Dueling charts - Updated

Posted on 1:37 PM by Unknown
Well, this is an editorial so clearly it "was not intended to be a factual statement." For one thing this is not "Obama's Recovery," this is your future under Republican economics.

You might think the editors of the Investors Business Daily would have some interest in telling the whole story because rising tide lifts all ships or something like that. Oh wait, no they don't. The recovery has sucked for almost everyone except the very wealthy investor class, who want corporate friendly Republicans in power. So they won't mention the GOP's obsession with austerity and draconian cuts in government spending they extorted have greatly impeded recovery that benefits all the lower income classes.

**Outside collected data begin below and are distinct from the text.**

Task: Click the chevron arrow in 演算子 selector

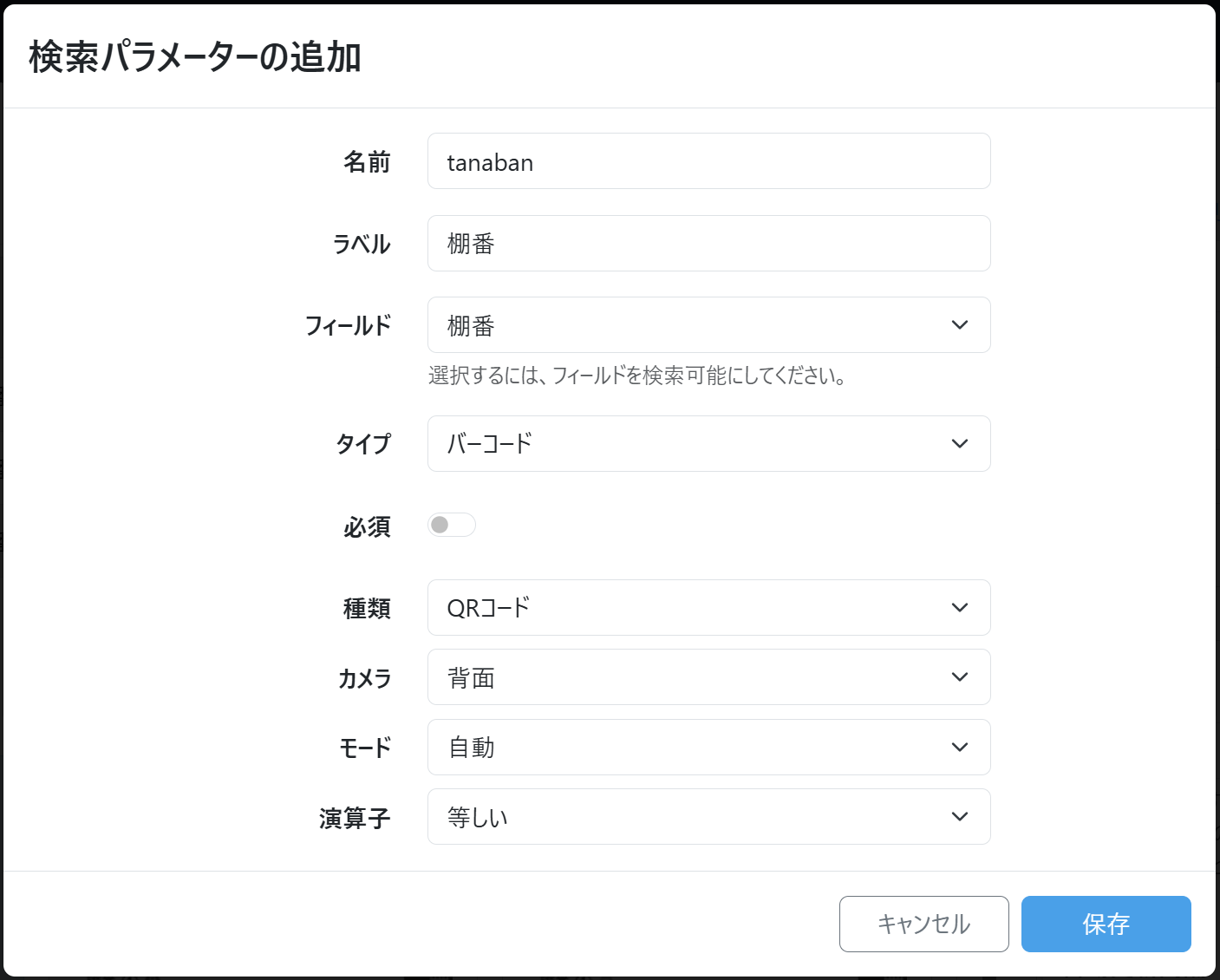Action: (x=959, y=817)
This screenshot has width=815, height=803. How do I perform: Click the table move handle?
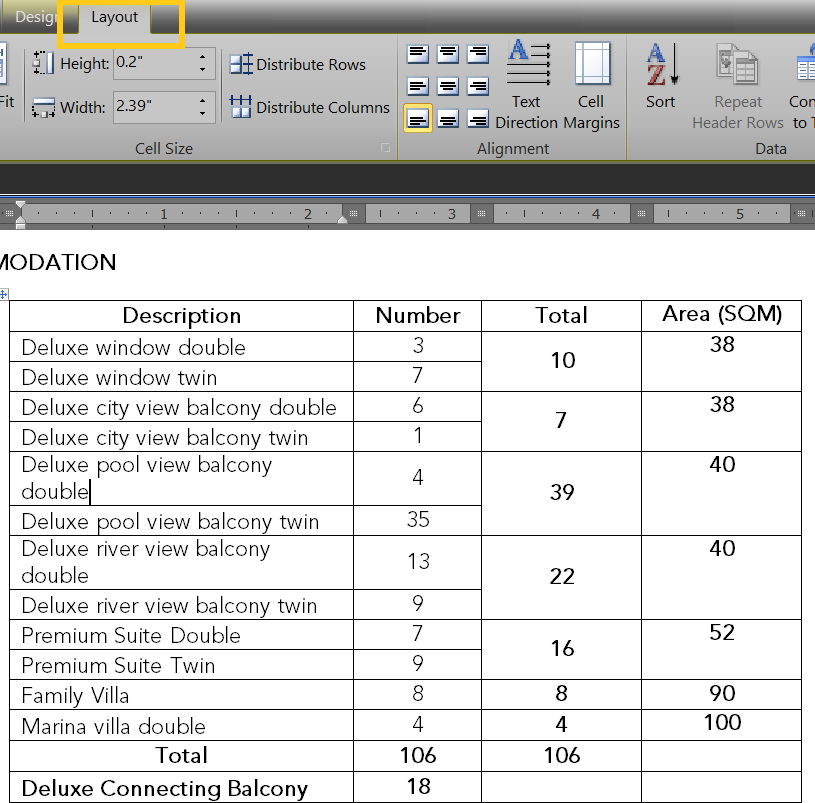click(x=4, y=294)
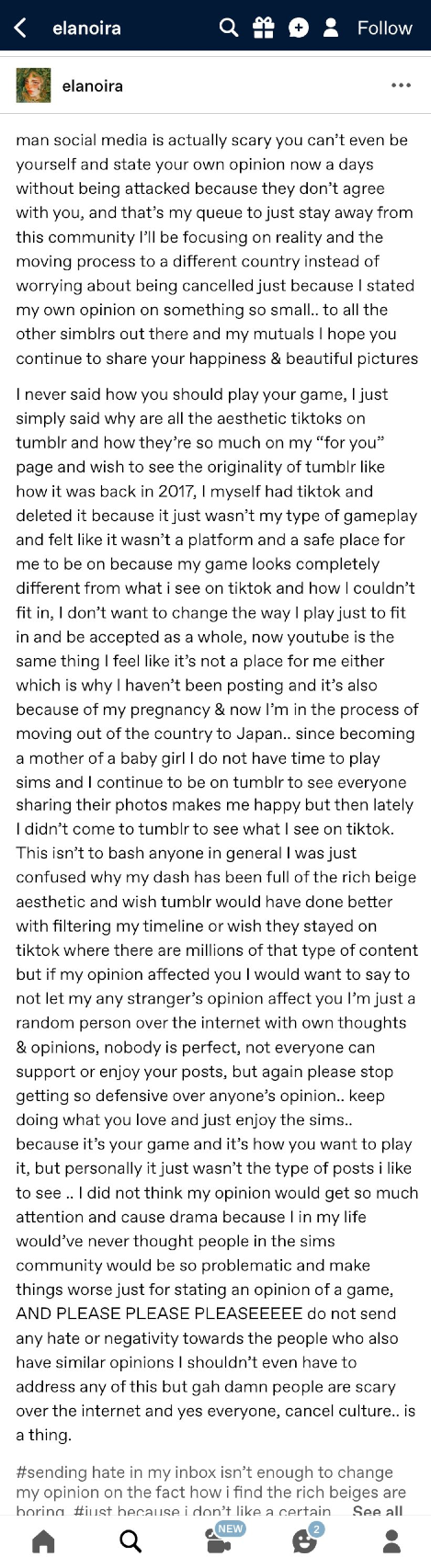Tap the second paragraph about tiktok

217,915
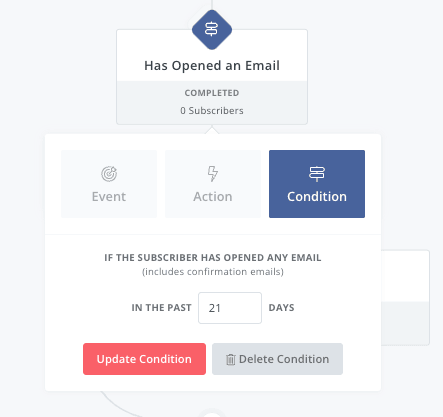Focus the days number field showing 21
Screen dimensions: 443x417
(x=230, y=308)
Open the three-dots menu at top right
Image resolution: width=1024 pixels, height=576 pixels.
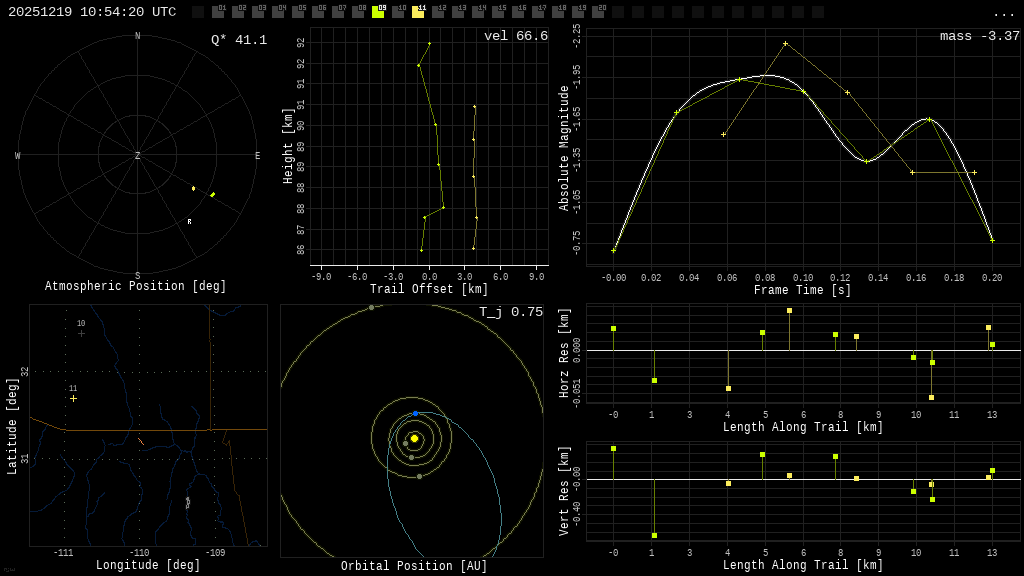(x=1003, y=14)
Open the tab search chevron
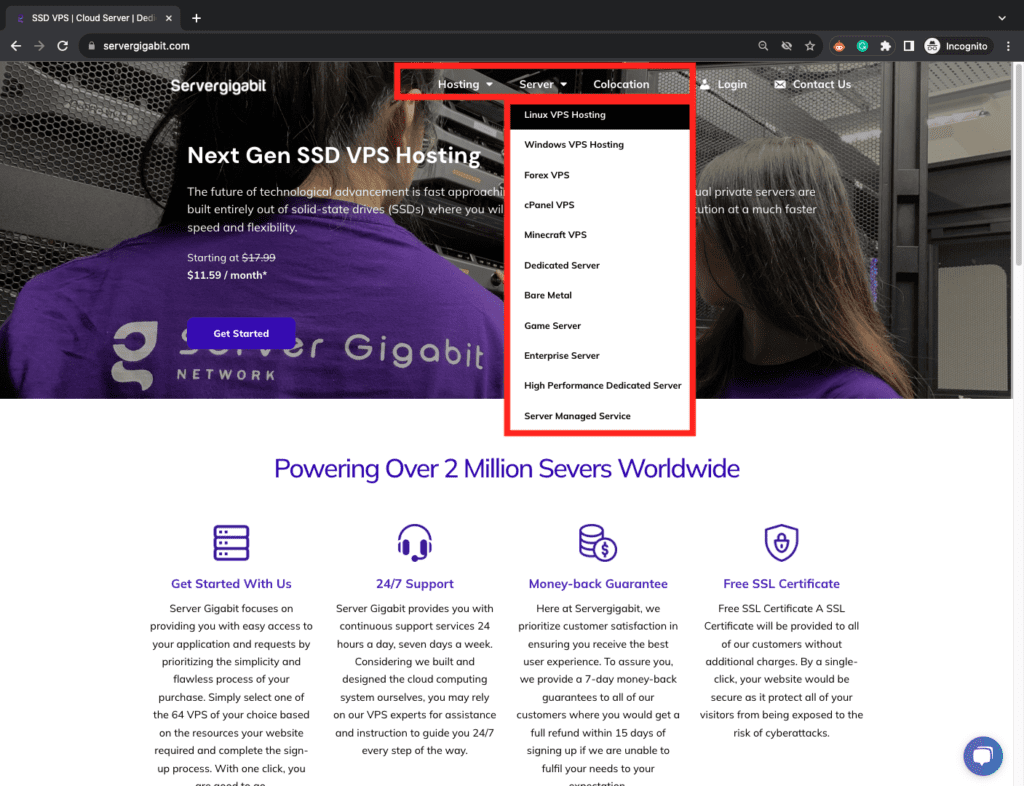Image resolution: width=1024 pixels, height=786 pixels. (x=1002, y=17)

Neither will the concern trolling editors at IBD mention how Big Banksters impede the growth of small business.
Neil Irwin highlights these charts from Hyun Song Shin’s comments at the monetary policy summit in Jackson Hole, WY, which provides an “interesting analysis that goes a long way toward explaining why growth has been so disappointing over the past four years.” The chart on the left shows that credit for the corporate business sector has picked up since the recession, while the chart on the right shows credit continuing to flatline for the non-corporate business sector.
Big Banksters got megatons of money on the cheap from the Fed for the express purpose of lending to non-corporate businesses. But they didn't, and still don't, lend to anyone but their corporate cronies because, profit. They like the recovery just the way it is but they're happy to keep the little people angry with half truths so they won't notice who's really screwing them.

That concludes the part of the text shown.